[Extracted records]
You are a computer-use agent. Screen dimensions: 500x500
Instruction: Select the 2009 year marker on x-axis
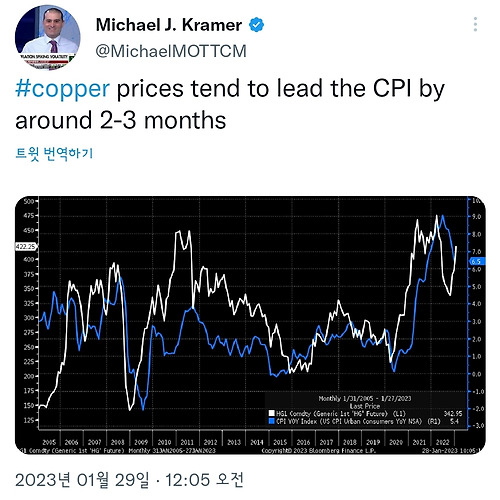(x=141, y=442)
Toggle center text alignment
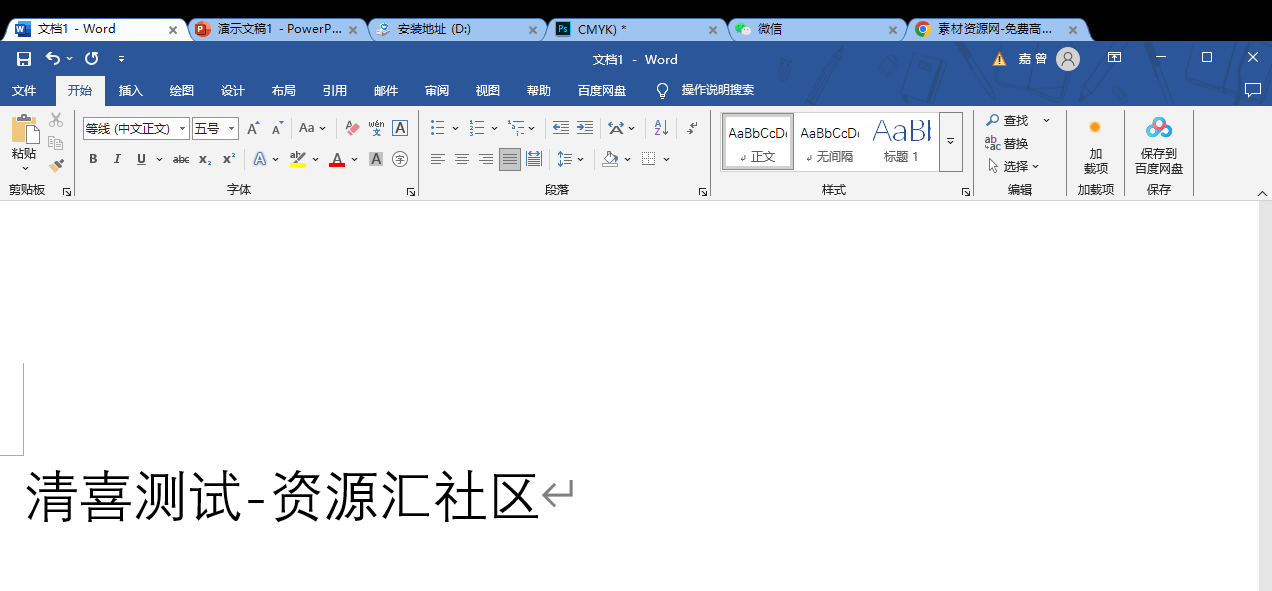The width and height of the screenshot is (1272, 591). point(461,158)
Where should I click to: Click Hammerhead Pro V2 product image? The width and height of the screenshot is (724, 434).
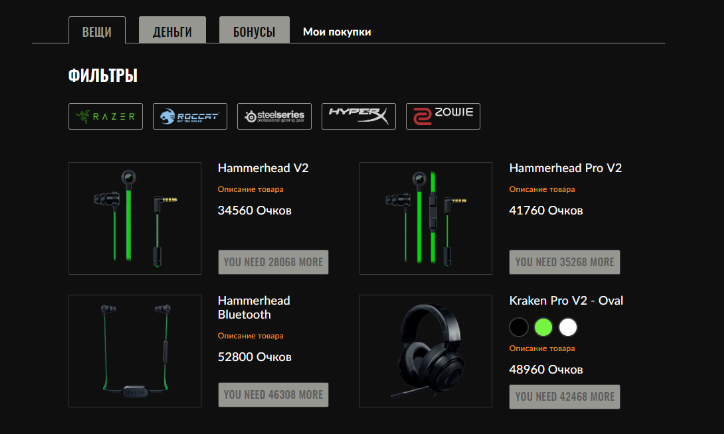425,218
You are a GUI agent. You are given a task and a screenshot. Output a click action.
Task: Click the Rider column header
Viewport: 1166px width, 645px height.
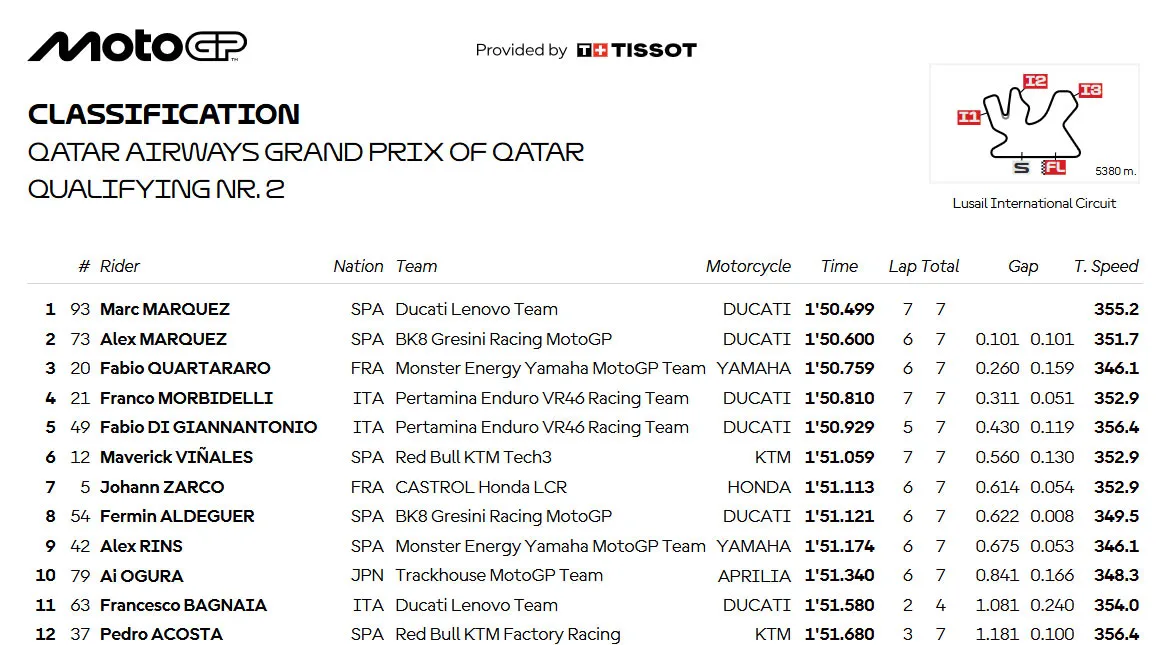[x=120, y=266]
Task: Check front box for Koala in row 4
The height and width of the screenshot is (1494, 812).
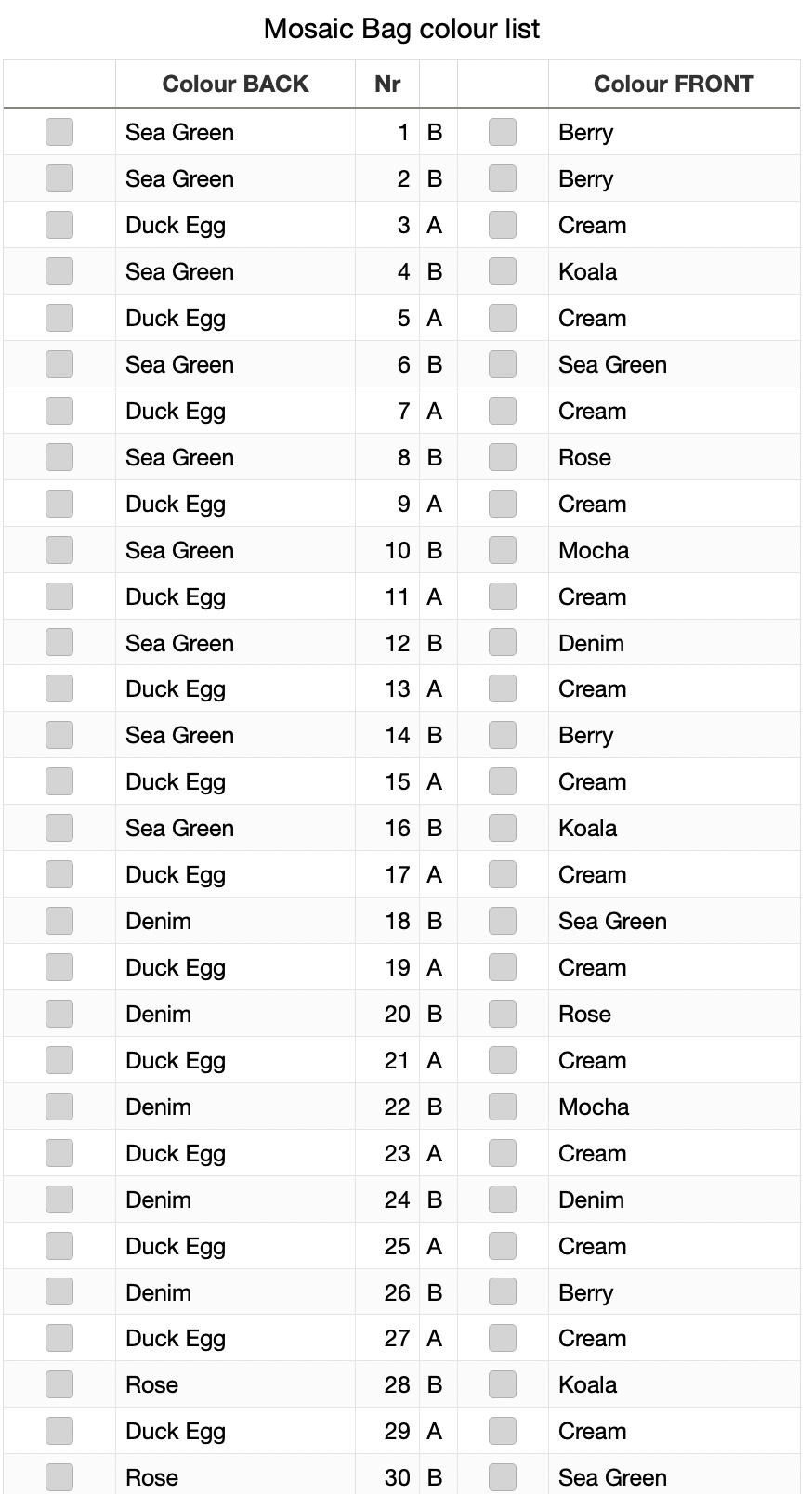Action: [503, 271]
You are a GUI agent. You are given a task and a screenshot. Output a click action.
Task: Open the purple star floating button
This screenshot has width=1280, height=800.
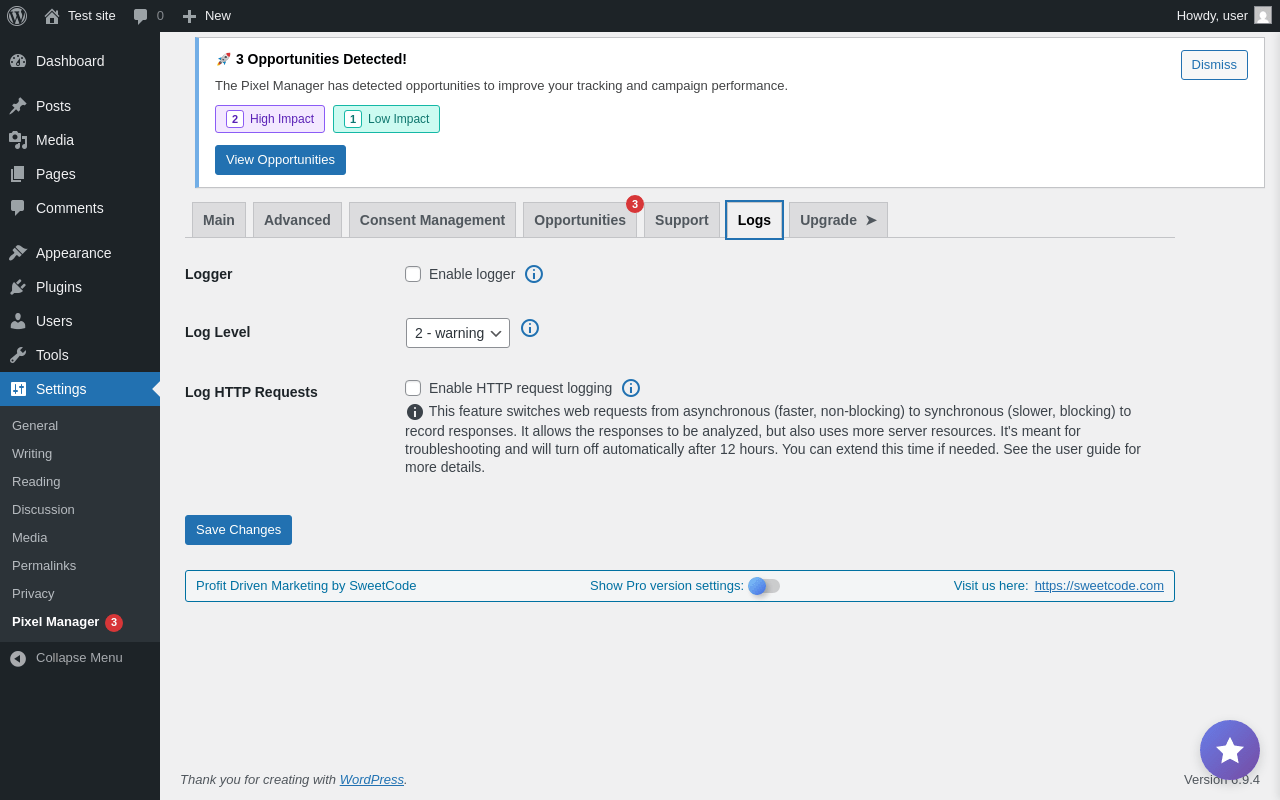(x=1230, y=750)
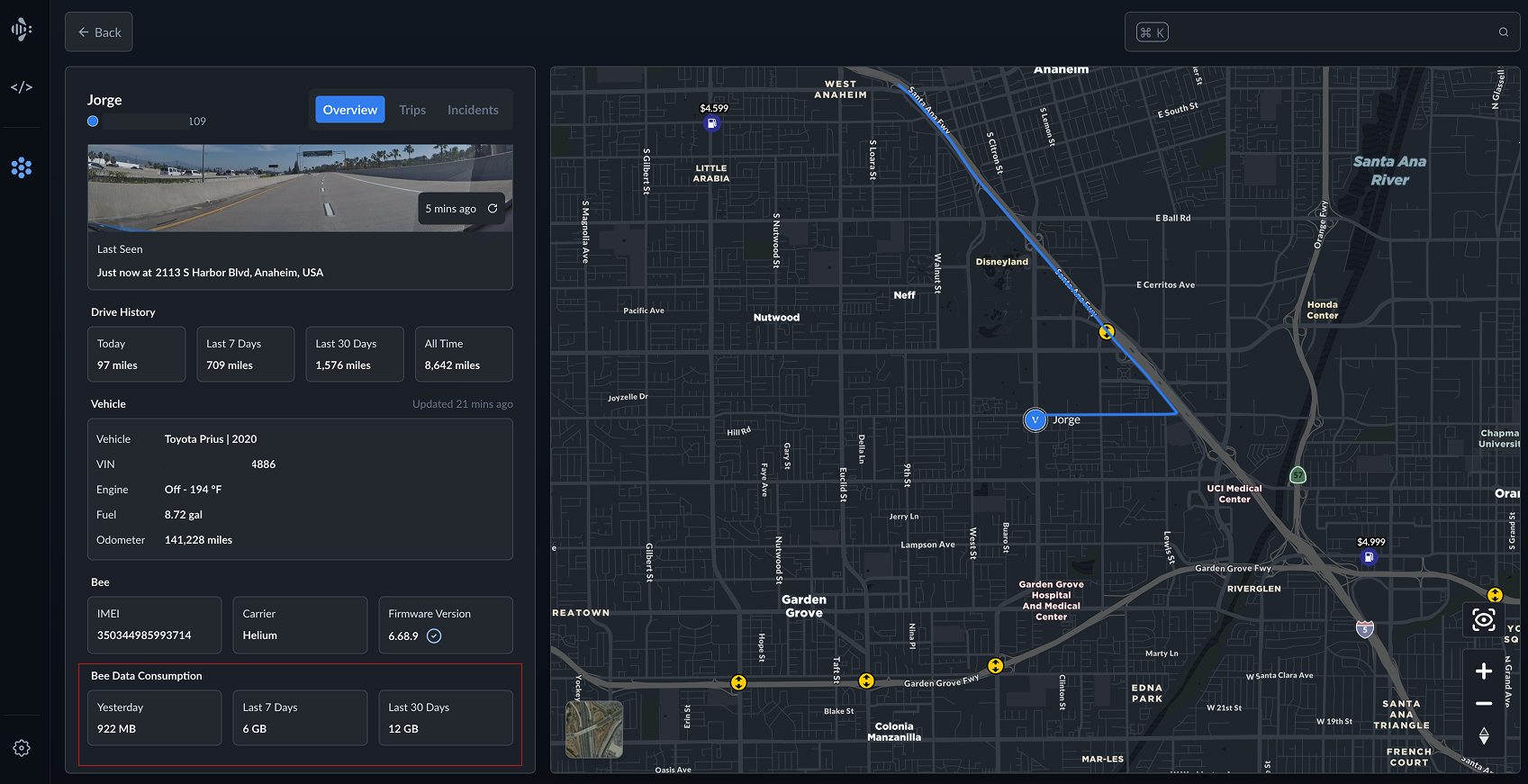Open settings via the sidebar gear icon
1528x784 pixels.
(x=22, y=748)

- [Work instructions]
For the records above, output each one exactly and skip any image.

- [Finished task]
You are a computer-use agent. Screen dimensions: 500x500
Instruction: Select the 2009 year marker on x-axis
(x=141, y=442)
Toggle center text alignment
The width and height of the screenshot is (1272, 591). point(461,158)
Where should I click to: Click Hammerhead Pro V2 product image? The width and height of the screenshot is (724, 434).
425,218
You are a GUI agent. You are given a task and a screenshot. Output a click action.
Task: Click the Rider column header
Viewport: 1166px width, 645px height.
[x=120, y=266]
Task: Check front box for Koala in row 4
The height and width of the screenshot is (1494, 812).
Action: [503, 271]
You are a GUI agent. You are given a task and a screenshot. Output a click action.
Task: Open the purple star floating button
This screenshot has width=1280, height=800.
(x=1230, y=750)
Open settings via the sidebar gear icon
1528x784 pixels.
(x=22, y=748)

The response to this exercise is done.